The Dodgers, though, got the best of the Cardinals the last time these clubs met in October, sweeping them in the 2009 NLDS.
Combined, the two teams have accounted for 17 World Series titles. While the Cards last won in 2011, the Dodgers are trying to get back to that round for the first time since winning it all in 1988.
"It's going to be a blast," Cardinals third baseman David Freese said. "It's going to be fun. St. Louis and L.A. going at it. Obviously, they're a great team. ... It's going to be huge. It's going to be a lot of fun."
St. Louis finds itself back in the NLCS for the third straight year after a terrific regular season campaign that saw the club win an NL-best 97 games.

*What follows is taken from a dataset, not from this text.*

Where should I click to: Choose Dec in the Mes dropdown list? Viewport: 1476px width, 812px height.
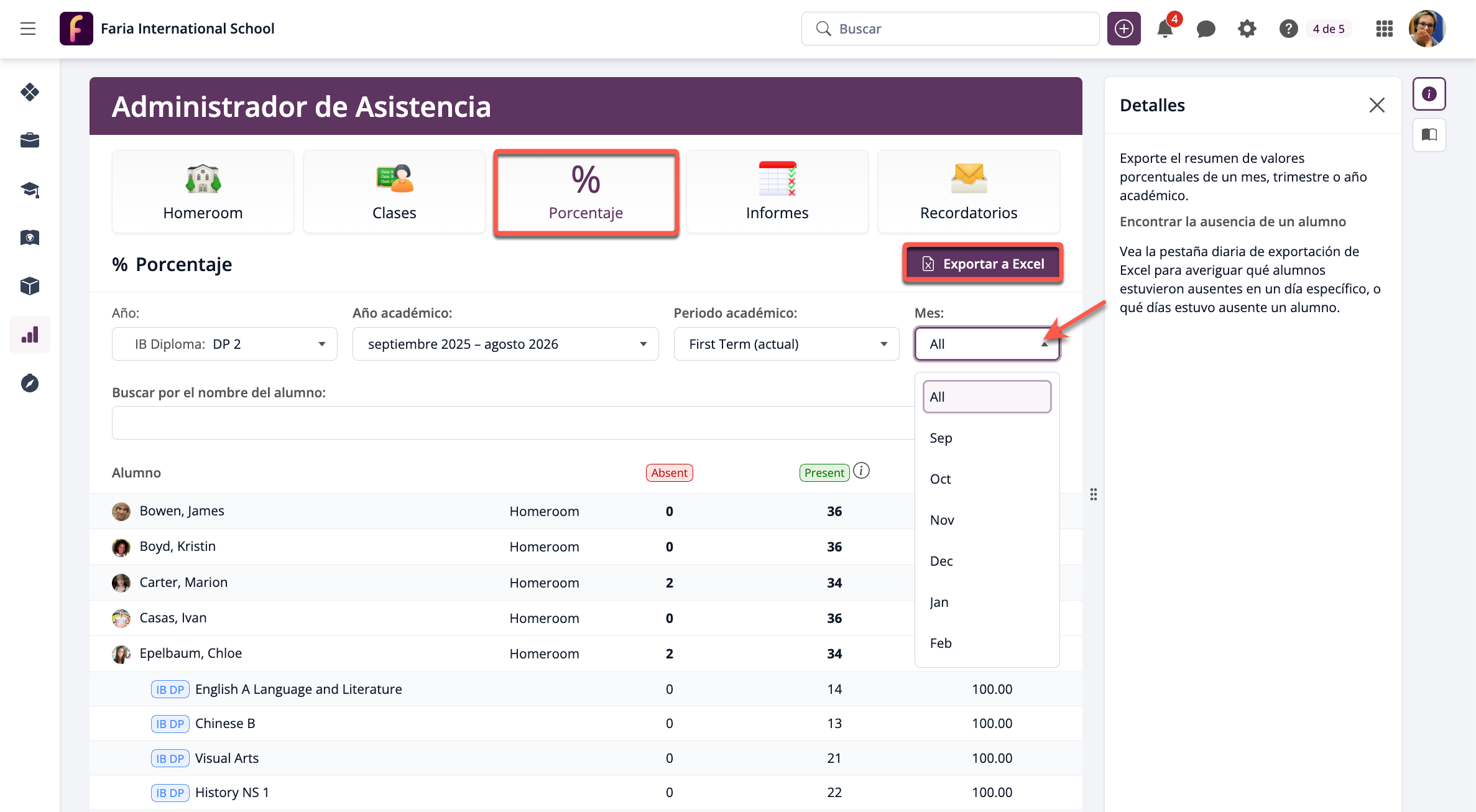pyautogui.click(x=941, y=561)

The Cardinals, though, needed all five games to get past the upstart Pittsburgh Pirates in the NLDS.
After falling behind 2-1 in that set, the Cards rallied back to win the next two backed by a pair of tremendous pitching performances. After rookie Michael Wacha flirted with a no-hitter to win Game 4, ace Adam Wainwright put the hammer down in the decisive fifth game with a little help from another postseason hero.
Freese, the 2011 World Series MVP, set the tone with a two-run home run, while Wainwright scattered eight singles and struck out six in a complete-game win.
"To pitch a game like that is one of the highlights of my baseball life, no doubt," Wainwright said. "These are the kind of moments starting pitchers live for."
Wainwright, who led the NL with 19 wins, won't be available until Game 3.
St. Louis manager Mike Matheny has a decision to make as it pertains to Game 1 starter on Friday. Righties Lance Lynn, Joe Kelly and even Shelby Miller, who did not pitch in the NLDS, are all a consideration.
There are no questions as to who will be starting Game 2 and that will be Wacha, who has nearly thrown a no-hitter each of the last two times he has taken the hill.
The team's first pick in the 2012 draft, Wacha saved the Cardinals season in Game 4 of the NLDS in Pittsburgh, as he took a no-hitter into the eighth in a stellar 7 1/3-inning, nine-strikeout performance. He had come within an out of no-hitting Washington in his final regular season start.
"We did a lot of gushing about him before we even got him out there today, and I think everybody sees why," Matheny said after his NLDS outing. "I don't know if you can put a kid in a tougher spot. He came out and just made pitches all day long. He's just got a knack of getting up there and (being) very business- like getting the job done."
Carlos Beltran added to his postseason legacy by driving in six runs in the five-game set. Amazingly he only hit .222, but his .944 OPS in this series was his second lowest OPS in a playoff series.
One of the top postseason performers of all time, Beltran hit his 16th postseason home run in Game 3 and surpassed Babe Ruth for the eighth-most in baseball history. Beltran's 1.247 OPS in the postseason is the highest in any player's career.
Pittsburgh walked Beltran twice to lead off an inning in the series and the second time the Cards made it pay, as Matt Holliday's two-run home run was the difference in St. Louis' Game 4 win.
"There's plenty to think about beyond Carlos," Matheny said.
In addition to being the best defensive catcher in the game, Yadier Molina has also become a more than capable bat in the lineup. This year, he hit .319 and drove in 80 runs. Second baseman Matt Carpenter was a real surprise, though, as the rookie earned an All-Star berth, hitting .318, while scoring a major league-best 126 runs.